The United Nations Operation in Côte d’Ivoire (UNOCI) today welcomed the decision by judicial authorities in Abidjan to provisionally release 14 officials from the former government headed by Laurent Gbagbo who are currently awaiting trial.
“This development will bring about peace between all Ivorian political actors,” said the Secretary-General’s Special Representative and head of UNOCI, Aïchatou Mindaoudou.
“It contributes to the pursuit for equal justice and is a good sign for a national dialogue that is truly republican, as part of the search for lasting reconciliation in Côte d’Ivoire.”
UNOCI was established in 2004 by the Security Council to facilitate the peace process between the rebel-held north and Government-controlled south following the 2002 civil war.
The West African nation’s 2010 presidential election, meant to be the culminating point in the peace process, resulted in months of violence when Mr. Gbagbo refused to step down after losing to Alassane Ouattara. Mr. Gbagbo finally surrendered the following April.
In the aftermath of the post-election violence that followed the 2010 presidential polls, UNOCI assisted with a number of key tasks, including the restoration of law and order, national reconciliation, the holding of legislative elections and economic recovery.

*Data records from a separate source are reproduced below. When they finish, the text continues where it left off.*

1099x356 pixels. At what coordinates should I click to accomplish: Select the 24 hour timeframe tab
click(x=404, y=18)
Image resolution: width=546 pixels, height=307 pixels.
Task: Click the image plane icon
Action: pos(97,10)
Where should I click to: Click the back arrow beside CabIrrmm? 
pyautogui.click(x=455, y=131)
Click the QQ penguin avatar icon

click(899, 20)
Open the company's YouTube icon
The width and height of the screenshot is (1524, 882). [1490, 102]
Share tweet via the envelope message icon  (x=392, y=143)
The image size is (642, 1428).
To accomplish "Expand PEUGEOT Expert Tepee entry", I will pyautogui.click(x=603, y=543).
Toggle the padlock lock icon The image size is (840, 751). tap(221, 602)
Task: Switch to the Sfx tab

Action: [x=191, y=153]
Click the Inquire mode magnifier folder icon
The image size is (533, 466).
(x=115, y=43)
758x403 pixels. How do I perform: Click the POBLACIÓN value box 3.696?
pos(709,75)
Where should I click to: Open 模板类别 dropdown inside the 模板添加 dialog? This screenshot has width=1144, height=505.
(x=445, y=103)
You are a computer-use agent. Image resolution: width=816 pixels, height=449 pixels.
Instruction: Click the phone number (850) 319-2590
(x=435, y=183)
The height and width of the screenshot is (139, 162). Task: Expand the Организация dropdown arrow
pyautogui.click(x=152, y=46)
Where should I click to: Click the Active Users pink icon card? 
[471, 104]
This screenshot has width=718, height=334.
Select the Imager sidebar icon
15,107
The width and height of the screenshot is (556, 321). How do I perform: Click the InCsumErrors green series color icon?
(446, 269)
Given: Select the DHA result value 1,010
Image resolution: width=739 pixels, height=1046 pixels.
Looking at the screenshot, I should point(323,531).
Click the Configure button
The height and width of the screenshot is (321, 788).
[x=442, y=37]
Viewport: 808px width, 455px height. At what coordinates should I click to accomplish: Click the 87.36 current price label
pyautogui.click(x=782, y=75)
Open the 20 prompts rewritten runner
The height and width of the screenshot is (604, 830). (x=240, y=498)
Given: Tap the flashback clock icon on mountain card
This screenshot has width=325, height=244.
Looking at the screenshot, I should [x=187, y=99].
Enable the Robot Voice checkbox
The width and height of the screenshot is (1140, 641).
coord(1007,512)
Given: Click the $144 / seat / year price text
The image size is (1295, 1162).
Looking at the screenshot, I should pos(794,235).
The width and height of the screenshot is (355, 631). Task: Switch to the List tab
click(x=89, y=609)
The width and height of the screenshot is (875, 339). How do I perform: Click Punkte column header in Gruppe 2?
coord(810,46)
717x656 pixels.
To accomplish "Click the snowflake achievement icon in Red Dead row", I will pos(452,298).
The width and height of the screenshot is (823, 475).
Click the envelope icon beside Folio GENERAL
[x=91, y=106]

Ms. Mindaoudou encouraged all Ivorian political actors to seize the occasion to commit to an inclusive political dialogue and national reconciliation, which are prerequisites to establishing lasting peace and economic development in the country.
Among the officials released are the president of the Front Populaire Ivoirien, Pascal Affi N’Guessan; the son of the former president, Michel Gbagbo; and the former Minister of Defence, Lida Kouassi.